İşlevsel nedenler” ne anlama geliyor?
Bir markayı işlevsel olarak uygulanabilir kılan şeyin ne olduğu sorulduğunda, genel yanıtlar kaliteden sertifikalarla desteklenmeye kadar birçok tanımlayıcıyı kapsıyordu.
Dünyanın dört bir yanındaki birçok tüketici, bu yüksek enflasyon ikliminde açıkça satın alınabilirliğe odaklanmaktadır.Brezilya’da, ankete katılanların% 95’i, ister büyük ister küçük olsun, tüm markaların “para için iyi bir değer” oldukları kanıtlanırsa, satın alma için dikkate alınma olasılıklarının daha yüksek olduğunu söyledi. Aynı oranın Meksika (%96), Güney Afrika (%97), Avustralya (%95), Endonezya (%97), Çin (%92), Güney Kore (%89) ve Hindistan’daki (%92) katılımcılar için de yüksek bir öncelik olduğu kanıtlandı.
Ancak tek başına satın alınabilirlik, tüm tüketiciler için mutlaka ana öncelik kaynağı değildir.
Bazı ülkelerde, markanın rakiplerine kıyasla kalitesi, belirli diyet veya sağlık ihtiyaçlarını karşılamanın yanı sıra öncelikli bir endişe kaynağıdır. Bu, Suudi Arabistan (% 88), BAE (% 90), Çin (% 94) ve Güney Kore (% 90) için geçerlidir. Benzer şekilde, Brezilya’daki tüketiciler belirli diyet veya sağlık ihtiyaçlarını karşılayan bir ürüne odaklanmaktadır (%94).

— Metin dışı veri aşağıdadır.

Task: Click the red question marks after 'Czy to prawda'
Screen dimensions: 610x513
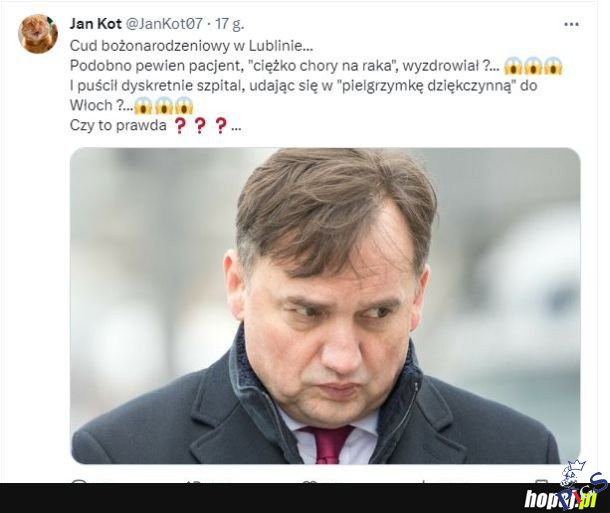Action: [x=200, y=126]
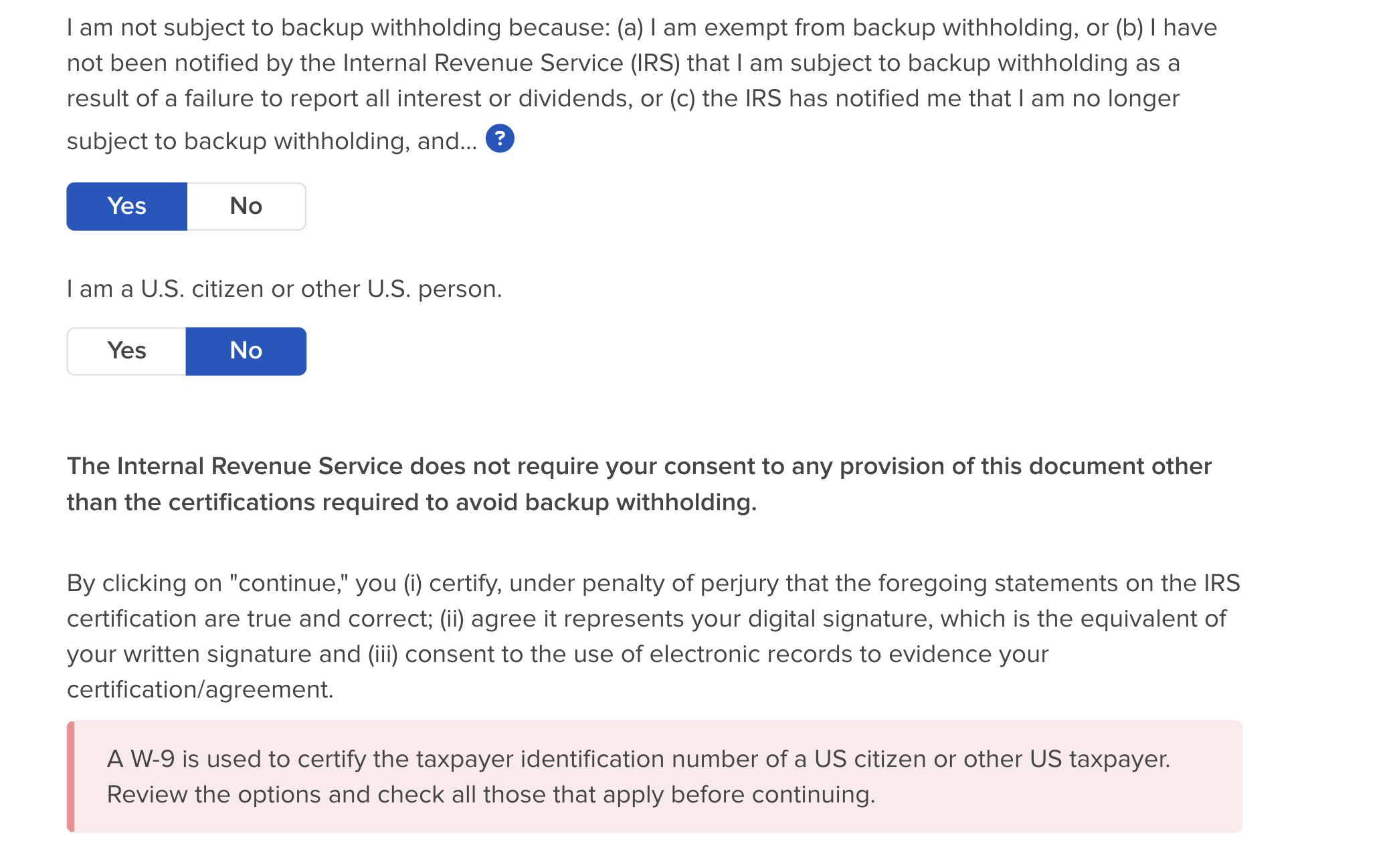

Mısırlı tüketiciler, bir markanın ürününü düzenli olarak değiştirme ve geliştirme ihtiyacına (% 91) değer verirken, Hindistan’da müşteri hizmetleri en önemli faktör (% 93) oldu.

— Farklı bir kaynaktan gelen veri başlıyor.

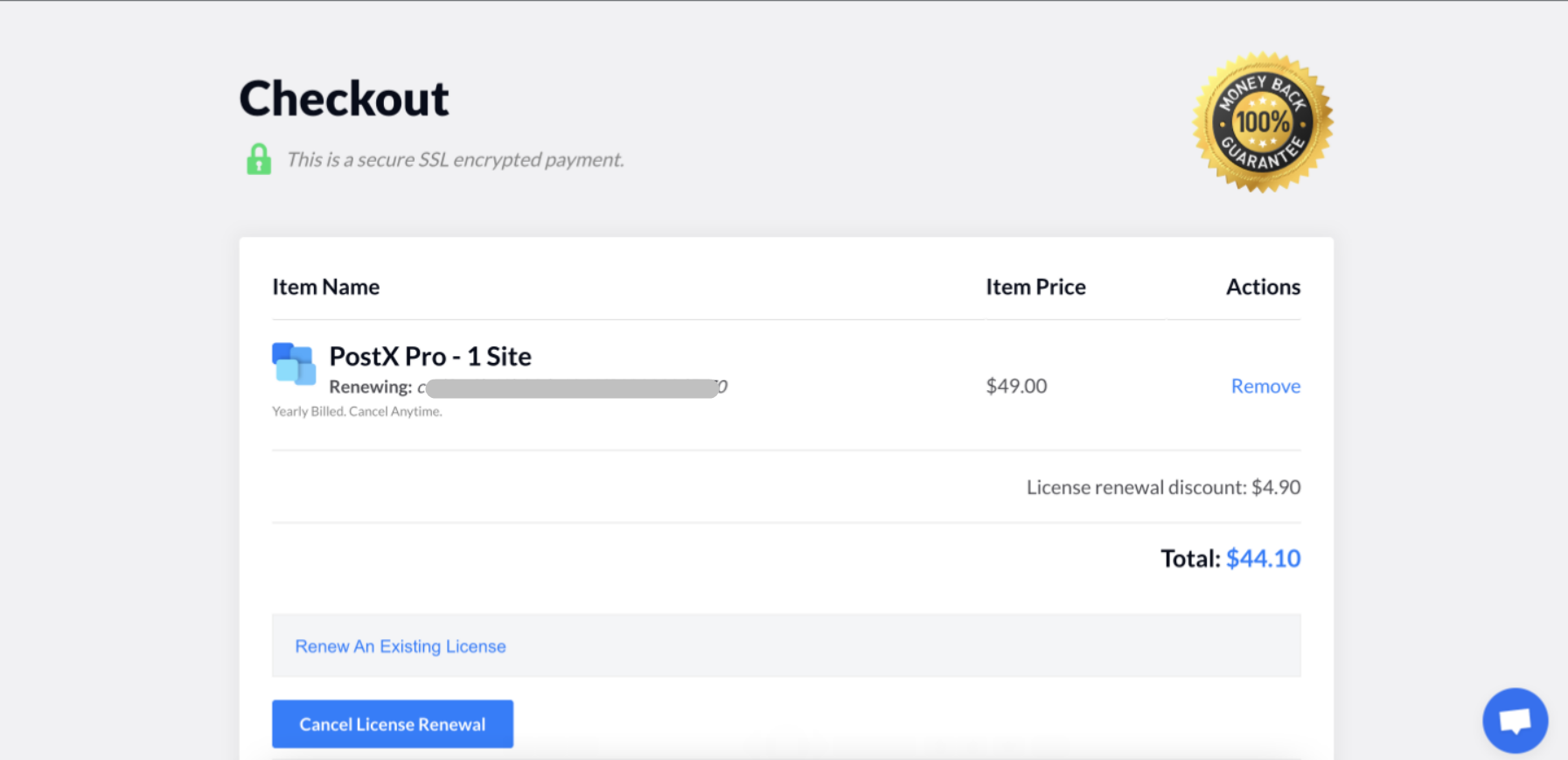Click the blue total amount $44.10

tap(1263, 558)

Bu duyguların daha büyük markalara yönelik olduğu varsayımları yapılabilir, çünkü üretim ve dağıtımlarda daha iyi maliyet verimliliklerine sahip olabilirler. Gerçek şu ki, Brezilya’daki katılımcıların %56’sı ve Meksika’daki katılımcıların %61’i, bir markanın değer vaadini yerine getirme yeteneğini marka büyüklüğü ile ilişkilendirmiyor.
Kullanılabilirlik, dünyanın dört bir yanındaki tüketiciler için de büyük bir endişe kaynağıdır. Daha spesifik olarak, tüketiciler alışveriş yaptıkları mağazalarda her zaman mevcut olan bir markanın rahatlığına ihtiyaç duyarlar. Güney Afrika’da, tüketicilerin% 96’sı, Suudi Arabistan (% 86) ve Avustralya’daki (% 90) tüketiciler tarafından paylaşılan bir duygu olan bu ihtiyacı vurguladı. Bu, Birleşik Krallık, Polonya ve İspanya’da da çok önemlidir.
Daha küçük bir marka olarak, ürününüzü önce işlevsel satın alma nedenlerine uyacak şekilde hizalamak, enflasyonist baskılara rağmen harcama isteğini güvence altına alabilir.